Nudges Data Layer Overview

Nudges roughly follows a Domain-driven design concept with it's data persistence layer, which has many implications for this system.

DDD Approach

Following a DDD pattern, our data exists in multiple separate databases, each for a distinct domain.

  • The user-related data all lives in the userdb database, implemented in PostgresQL.
  • The product-related data all lives in the productdb database, implemented in PostgresQL.
  • The payment-related data all lives in the paymentdb database, implemented in PostgresQL.
  • Ephemeral data and some cached data lives in a Redis database.

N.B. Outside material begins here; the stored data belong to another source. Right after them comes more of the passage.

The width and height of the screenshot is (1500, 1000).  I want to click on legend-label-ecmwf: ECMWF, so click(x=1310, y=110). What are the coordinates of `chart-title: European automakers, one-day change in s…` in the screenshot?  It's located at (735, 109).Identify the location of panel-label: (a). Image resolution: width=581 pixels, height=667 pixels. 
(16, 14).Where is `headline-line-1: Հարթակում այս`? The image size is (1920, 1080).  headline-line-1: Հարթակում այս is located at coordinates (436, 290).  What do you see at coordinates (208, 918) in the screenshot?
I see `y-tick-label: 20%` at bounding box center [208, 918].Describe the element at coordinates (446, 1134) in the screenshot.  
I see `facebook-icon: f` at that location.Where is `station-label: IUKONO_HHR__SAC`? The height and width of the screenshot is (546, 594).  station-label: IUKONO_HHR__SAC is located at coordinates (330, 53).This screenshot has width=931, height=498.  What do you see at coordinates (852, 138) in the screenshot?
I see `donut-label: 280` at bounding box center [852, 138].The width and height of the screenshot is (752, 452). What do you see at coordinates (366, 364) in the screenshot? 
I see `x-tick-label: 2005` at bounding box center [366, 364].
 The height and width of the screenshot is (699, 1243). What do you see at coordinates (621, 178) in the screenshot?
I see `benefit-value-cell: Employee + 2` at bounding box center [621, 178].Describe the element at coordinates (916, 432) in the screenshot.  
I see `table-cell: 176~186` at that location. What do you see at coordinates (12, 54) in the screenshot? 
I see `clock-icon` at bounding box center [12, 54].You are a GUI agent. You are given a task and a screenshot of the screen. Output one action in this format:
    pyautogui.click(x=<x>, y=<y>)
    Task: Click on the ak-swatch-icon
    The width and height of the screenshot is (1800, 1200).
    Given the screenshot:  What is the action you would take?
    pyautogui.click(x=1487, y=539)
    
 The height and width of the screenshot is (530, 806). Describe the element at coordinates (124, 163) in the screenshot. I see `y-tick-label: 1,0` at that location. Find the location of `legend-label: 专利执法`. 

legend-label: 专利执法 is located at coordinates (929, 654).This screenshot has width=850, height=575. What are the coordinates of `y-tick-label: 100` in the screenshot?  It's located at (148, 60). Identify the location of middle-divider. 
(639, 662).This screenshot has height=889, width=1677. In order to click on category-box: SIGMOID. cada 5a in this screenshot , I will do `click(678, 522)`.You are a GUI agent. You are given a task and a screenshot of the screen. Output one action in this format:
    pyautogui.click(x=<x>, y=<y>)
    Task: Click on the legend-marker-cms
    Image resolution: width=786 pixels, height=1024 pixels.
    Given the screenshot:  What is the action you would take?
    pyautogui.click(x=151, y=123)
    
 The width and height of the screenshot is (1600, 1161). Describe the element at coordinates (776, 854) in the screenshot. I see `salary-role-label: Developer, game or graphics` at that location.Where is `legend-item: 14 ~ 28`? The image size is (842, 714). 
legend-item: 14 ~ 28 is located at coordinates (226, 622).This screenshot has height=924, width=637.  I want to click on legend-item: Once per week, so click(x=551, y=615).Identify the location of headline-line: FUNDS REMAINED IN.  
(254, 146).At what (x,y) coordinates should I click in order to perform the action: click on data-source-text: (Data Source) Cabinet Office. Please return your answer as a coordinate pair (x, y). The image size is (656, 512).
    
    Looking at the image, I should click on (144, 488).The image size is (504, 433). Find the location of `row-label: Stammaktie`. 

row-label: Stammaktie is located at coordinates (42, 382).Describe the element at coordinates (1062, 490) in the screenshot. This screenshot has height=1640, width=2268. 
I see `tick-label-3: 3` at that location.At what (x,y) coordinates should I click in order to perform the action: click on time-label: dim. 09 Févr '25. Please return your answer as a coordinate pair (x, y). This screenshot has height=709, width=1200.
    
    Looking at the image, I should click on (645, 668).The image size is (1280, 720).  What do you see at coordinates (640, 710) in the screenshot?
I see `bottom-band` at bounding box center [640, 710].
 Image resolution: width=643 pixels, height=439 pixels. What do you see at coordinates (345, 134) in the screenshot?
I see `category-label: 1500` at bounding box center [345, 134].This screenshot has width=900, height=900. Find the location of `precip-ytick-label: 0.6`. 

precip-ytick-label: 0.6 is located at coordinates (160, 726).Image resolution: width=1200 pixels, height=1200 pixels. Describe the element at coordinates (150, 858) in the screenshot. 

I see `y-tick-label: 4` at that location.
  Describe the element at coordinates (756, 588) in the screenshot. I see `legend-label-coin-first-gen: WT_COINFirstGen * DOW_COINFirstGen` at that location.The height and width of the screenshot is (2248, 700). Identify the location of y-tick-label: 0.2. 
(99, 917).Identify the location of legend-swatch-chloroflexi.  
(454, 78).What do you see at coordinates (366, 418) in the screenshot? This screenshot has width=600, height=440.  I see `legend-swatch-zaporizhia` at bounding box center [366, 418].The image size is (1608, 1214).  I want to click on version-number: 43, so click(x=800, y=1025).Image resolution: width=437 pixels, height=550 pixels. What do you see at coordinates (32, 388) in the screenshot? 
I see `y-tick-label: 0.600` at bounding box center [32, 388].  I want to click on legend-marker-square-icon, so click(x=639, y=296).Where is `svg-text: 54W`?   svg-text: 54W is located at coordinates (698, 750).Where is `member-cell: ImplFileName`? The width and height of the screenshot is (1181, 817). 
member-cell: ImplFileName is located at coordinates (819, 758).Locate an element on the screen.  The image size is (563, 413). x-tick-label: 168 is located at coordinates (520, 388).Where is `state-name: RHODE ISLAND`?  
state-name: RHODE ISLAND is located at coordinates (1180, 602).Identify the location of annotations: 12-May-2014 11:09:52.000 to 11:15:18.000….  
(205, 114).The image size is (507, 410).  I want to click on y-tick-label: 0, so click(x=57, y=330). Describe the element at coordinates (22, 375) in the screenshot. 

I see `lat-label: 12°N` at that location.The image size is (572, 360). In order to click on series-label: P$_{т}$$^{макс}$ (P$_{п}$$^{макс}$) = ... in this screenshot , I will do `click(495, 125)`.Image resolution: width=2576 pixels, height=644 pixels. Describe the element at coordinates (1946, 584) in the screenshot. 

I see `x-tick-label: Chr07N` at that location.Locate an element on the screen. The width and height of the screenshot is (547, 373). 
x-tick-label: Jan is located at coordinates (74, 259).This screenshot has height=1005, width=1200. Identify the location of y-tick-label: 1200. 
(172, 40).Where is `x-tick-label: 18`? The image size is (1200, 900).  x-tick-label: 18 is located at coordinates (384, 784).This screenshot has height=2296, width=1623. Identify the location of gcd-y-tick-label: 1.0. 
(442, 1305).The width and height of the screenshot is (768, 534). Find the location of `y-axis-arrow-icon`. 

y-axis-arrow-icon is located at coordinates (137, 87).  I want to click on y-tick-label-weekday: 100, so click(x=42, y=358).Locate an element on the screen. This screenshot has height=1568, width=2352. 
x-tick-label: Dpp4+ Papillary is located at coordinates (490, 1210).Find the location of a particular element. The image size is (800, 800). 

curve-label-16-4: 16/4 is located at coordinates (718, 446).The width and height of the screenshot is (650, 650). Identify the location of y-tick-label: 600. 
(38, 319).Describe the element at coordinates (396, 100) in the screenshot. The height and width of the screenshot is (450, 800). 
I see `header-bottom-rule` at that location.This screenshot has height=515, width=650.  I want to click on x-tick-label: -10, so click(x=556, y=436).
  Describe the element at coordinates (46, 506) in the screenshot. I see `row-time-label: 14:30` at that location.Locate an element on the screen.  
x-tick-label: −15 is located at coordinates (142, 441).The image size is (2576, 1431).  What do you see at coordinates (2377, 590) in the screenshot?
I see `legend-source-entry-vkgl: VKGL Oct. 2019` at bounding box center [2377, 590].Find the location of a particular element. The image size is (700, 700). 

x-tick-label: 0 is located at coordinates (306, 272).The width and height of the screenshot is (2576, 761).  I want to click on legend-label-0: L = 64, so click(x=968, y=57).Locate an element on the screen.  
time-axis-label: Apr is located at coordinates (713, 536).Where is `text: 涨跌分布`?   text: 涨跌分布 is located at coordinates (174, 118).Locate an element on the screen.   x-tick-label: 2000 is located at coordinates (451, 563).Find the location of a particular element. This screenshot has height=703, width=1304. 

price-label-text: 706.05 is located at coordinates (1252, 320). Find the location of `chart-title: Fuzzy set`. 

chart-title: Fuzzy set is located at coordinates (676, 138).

Management of the databases in Nudges are handled with a mix of local scripts to modify the local databases, and EF Core Migrations.

Conventions

By convention, any changes needed to our databases should be done locally by any means seen fit at the time, and when those changes are finalized, the migration scripts should be run to ensure this change can be deployed in a consistent and recoverable way.

Migrations

In the db directory, there are scripts for each Postgres database to handle modification tasks, each named for the relevant db.

  • create-paymentdb-migration.ps1 generates a migration using the specified name for the PaymentDbContext and it's relevant database. To call this script, cd into the db directory, and run it with the name of the new migration: ./create-paymentdb-migration.ps1 MyNewMigration. Remember to use C# class naming conventions for the migration name.